**Task instructions:** Please give these rows again with "computer-use agent" swapped for "desktop assistant" throughout and everything else left as it is. Leave out the pictures.

====== Data

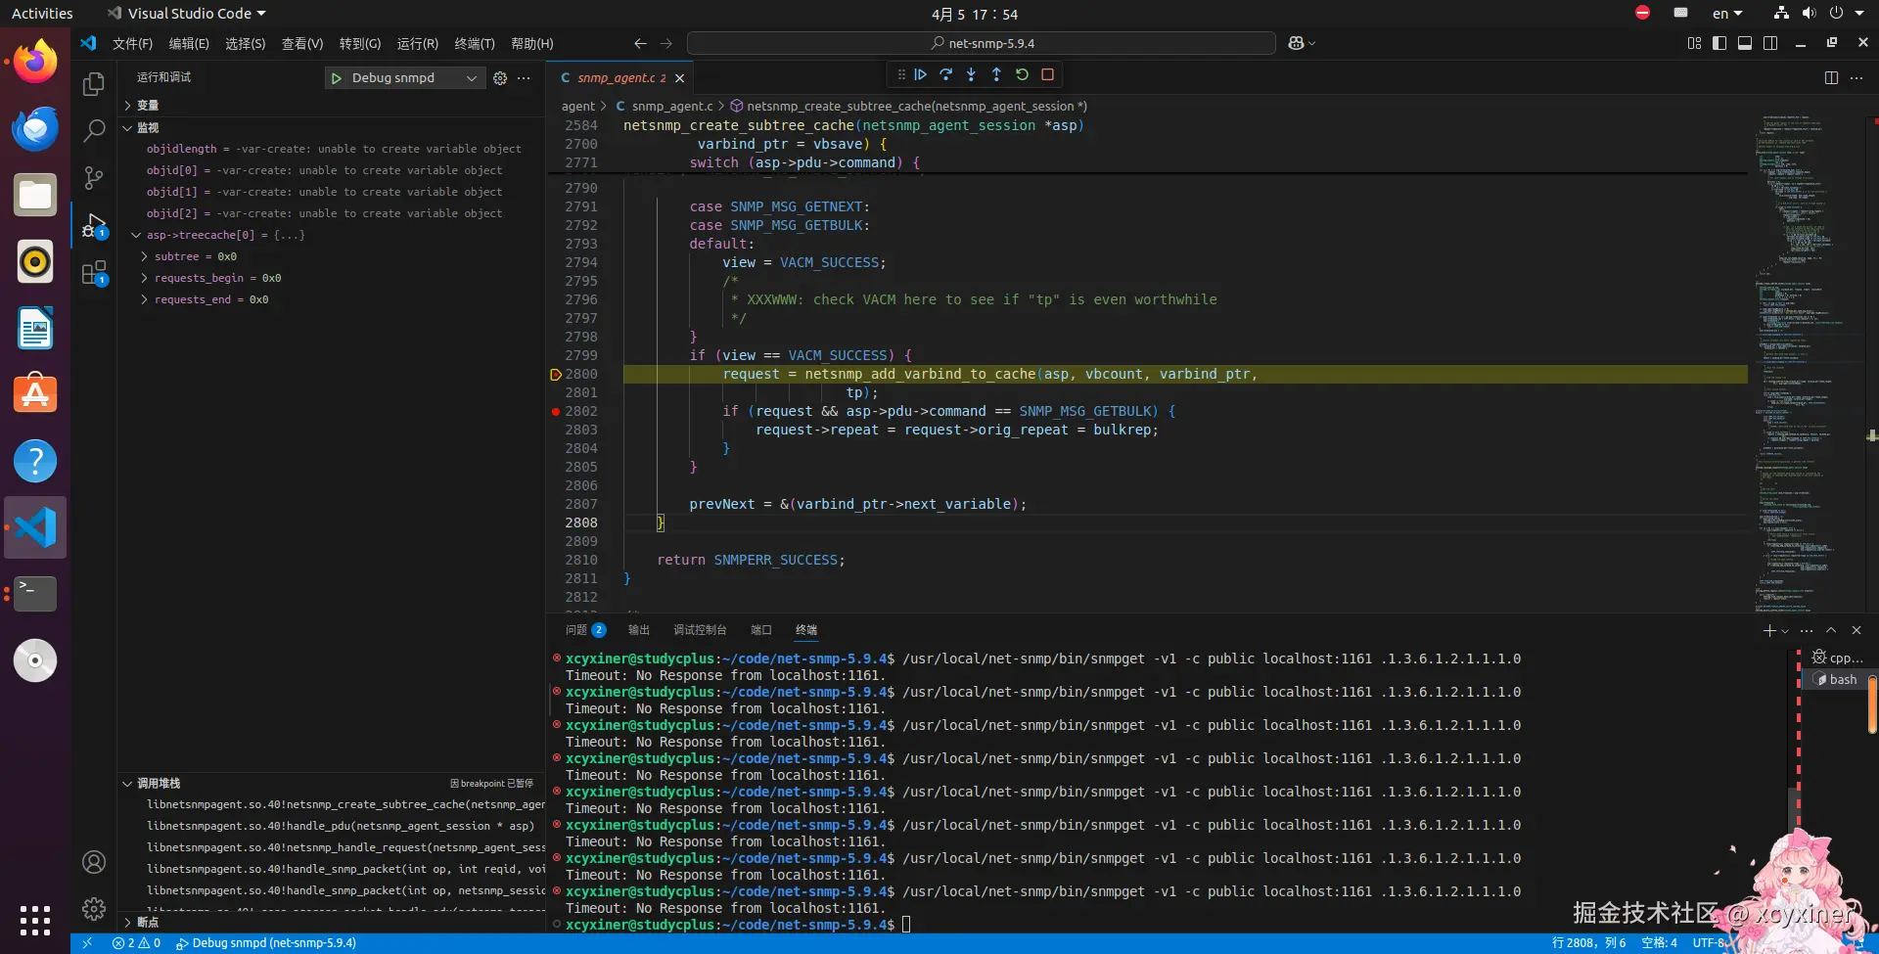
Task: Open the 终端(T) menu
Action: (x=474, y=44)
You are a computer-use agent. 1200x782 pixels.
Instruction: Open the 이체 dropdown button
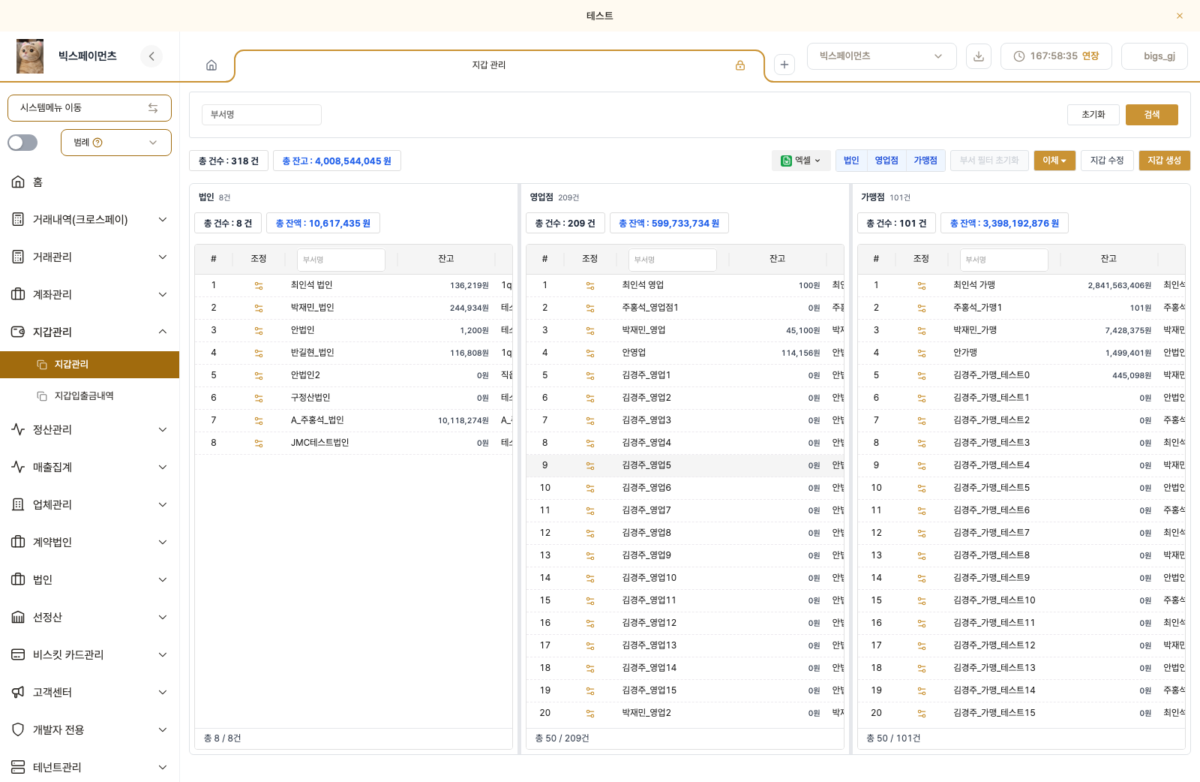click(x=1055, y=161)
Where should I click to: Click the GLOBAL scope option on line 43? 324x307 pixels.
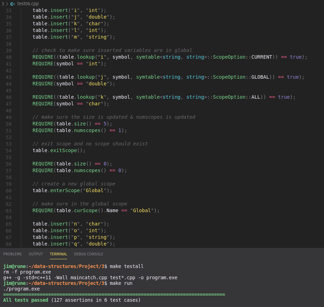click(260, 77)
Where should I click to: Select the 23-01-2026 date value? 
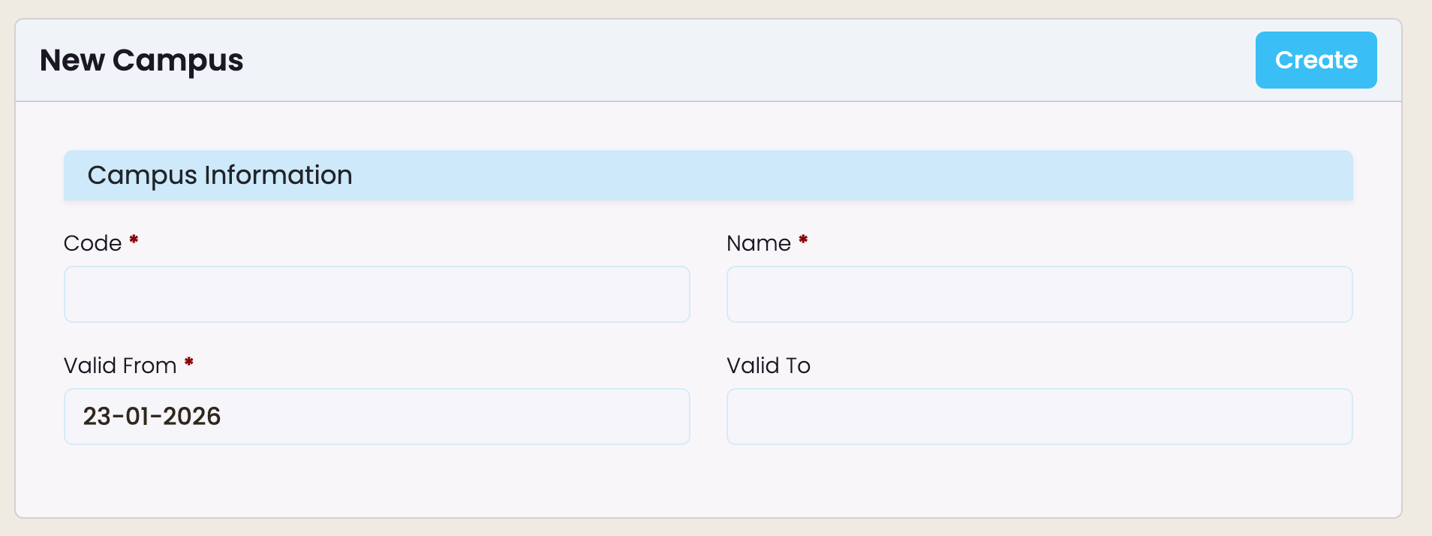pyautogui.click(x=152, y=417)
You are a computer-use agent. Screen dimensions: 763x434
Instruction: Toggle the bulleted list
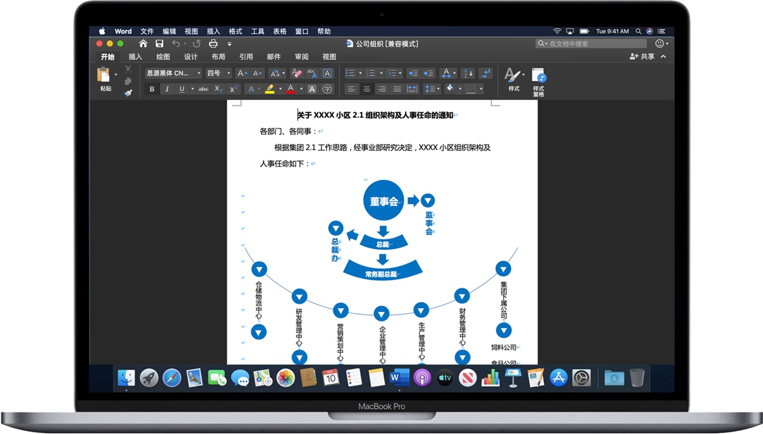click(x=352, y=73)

============

**Written answer:**
Task: Open the 终端(T) menu
Action: (x=474, y=44)
You are a desktop assistant. 1200x782 pixels.
Instruction: Open the 이체 dropdown button
click(x=1055, y=161)
Where should I click to: Click the GLOBAL scope option on line 43? 324x307 pixels.
click(260, 77)
Where should I click to: Select the 23-01-2026 date value? 
pyautogui.click(x=152, y=417)
You are a desktop assistant. Screen dimensions: 763x434
Instruction: Toggle the bulleted list
click(x=352, y=73)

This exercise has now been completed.